La verdad que también me gusta. Lamentablemente siempre tenemos que viajar y no tenemos mucho tiempo para disfrutar de allá, la ciudad obviamente que tiene sus cosas lindas. Siempre digo que Buenos Aires, La Plata, cualquier ciudad grande es linda para quedarse uno o dos días, no me gustaría ir por mucho tiempo, pero haciendo gestión me gusta porque vamos, andamos por los ministerios.

Uno de los temas positivos de la pandemia fue haber descubierto el Zoom, uno tiene una reunión con un ministro, alguien de la provincia o de la nación y se conecta, habla lo que tiene que hablar en media hora y termina. A veces las reuniones, antes de la pandemia, nos llevaban seis horas de viajes, nos atendían 40 minutos, que era lo lógico, y nos volvíamos, entonces siempre tratamos de juntar dos o tres audiencias en La Plata y otras en Buenos Aires. De esa manera estamos un día en La Plata, dormimos y al otro día vamos a Buenos Aires, a menos que llamen para alguna cuestión específica por la que tengas que salir, a veces te dicen que tenés una audiencia y tenés que ir sí o sí, no queda otra, pero sino tratamos de juntar por lo menos tres o cuatro trámites.

Me gusta ir, tener contacto con ministros, secretarios, con quienes vas a gestionar.

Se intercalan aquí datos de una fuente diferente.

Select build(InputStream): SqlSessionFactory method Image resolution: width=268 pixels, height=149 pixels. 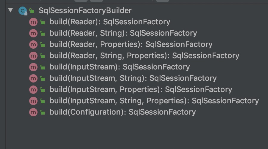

Como decía, lo más engorroso es el viaje, pero vamos con chofer y maneja un rato cada uno, también hay que tener mucho cuidado con eso, tratamos de salir de madrugada, tipo 4 o 5 de la mañana para estar a las 10, 11 de la mañana.


- ¿Cómo te organizás con las comidas en el trajín diario?

En general es complicado, porque arrancás a la mañana y a veces no sabés a qué hora terminás. Trato de comer algo cuando vuelvo a mi casa, hay días que vuelvo a las 13 horas pero hay otros que es a las 16,17 horas. Se complica en época de campaña, donde voy, almuerzo algo pero ya a la tarde voy a algún lugar y como son ocho delegaciones, hay ocho centros de jubilados, 15 clubes, y sumado a lo de la semana, y la invitación al intendente siempre está, a veces se come mucho y más allá de que uno comparte un momento, siempre hay alguna comida, y tenés que comer, porque sino piensan que no te gusta lo que hicieron.

Es un tema complejo porque no hay un horario establecido. Lo que tengo seguro es el desayuno, a la mañana tomar mate y atender gente, pero después no sabés si terminás a la una, a las dos, o surge algún tema y hay que quedarse. Lo trato de llevar de la mejor manera posible, pero es muy difícil organizarse en una dieta saludable en esta situación, por lo tiempos y lo que va surgiendo en el día a día.

- ¿Cuál es tu comida preferida?

El asado. Los asados que se comen en estos lugares del interior son muy buenos, es mi debilidad. 

- ¿Lo acompañás con algo?

Sí, con alguna ensalada, pero el asado es lo principal, un buen costillar o cerdo es lo que más me gusta.